Jeffrey M. Aristoff (Numerica Corporation), Joshua T. Horwood (Numerica Corporation), Aubrey B. Poore (Numerica Corporation)
Keywords: SSA
Abstract:
Accurate and efficient orbital propagators are critical for space situational awareness because they drive uncertainty propagation which is necessary for tracking, conjunction analysis, and maneuver detection. Existing numerical methods used for orbit propagation are explicit. As such, they cannot exploit the proximity of nearby orbits when propagating uncertainty in the state of an orbiting object (satellite, debris, etc.), for example, as part of the prediction step of the unscented Kalman filter (UKF). As surveillance demands continue to increase, owing in part to improved sensors and the continuously growing amount of space debris, alternative numerical methods should be considered that are able to efficiently propagate uncertainty, as well as take advantage of modern computing architectures.

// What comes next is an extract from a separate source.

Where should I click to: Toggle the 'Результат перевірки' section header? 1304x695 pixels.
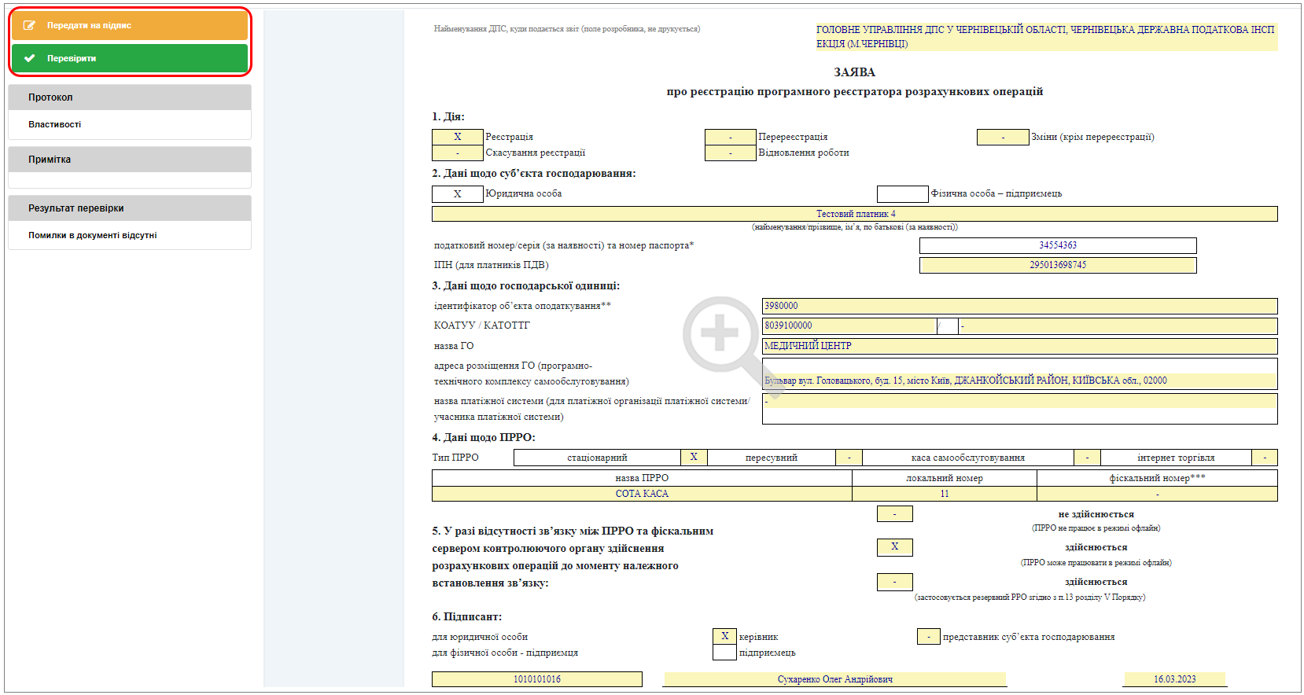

We have developed an adaptive, implicit Runge-Kutta-based method for uncertainty propagation that is superior to existing explicit methods, even before the algorithm is potentially parallelized. Specifically, we demonstrate the reduction in the computational cost of propagating the 13 sigma points needed to represent uncertainty (of a six-dimensional Gaussian state) in the UKF. For a typical low Earth orbit, the new propagator is able to reduce the computational cost by 70-90% in a serial computing environment, compared to that using Adams-Bashforth-Moulton (an explicit multi-step method) and Dormand-Prince 8(7) (an explicit Runge-Kutta method). In a parallel computing environment, we are able to reduce the cost by 97-99%. Thus, in some cases we can propagate uncertainty via the UKF at no additional computational cost compared to that of propagating a single orbital state, even when restricted to a serial processor. The new propagator is applicable to all regimes of space, and additional features include its ability to estimate and control the truncation error, exploit analytic and semi-analytic approximations to the dynamics, and provide accurate ephemeris data via built-in interpolation.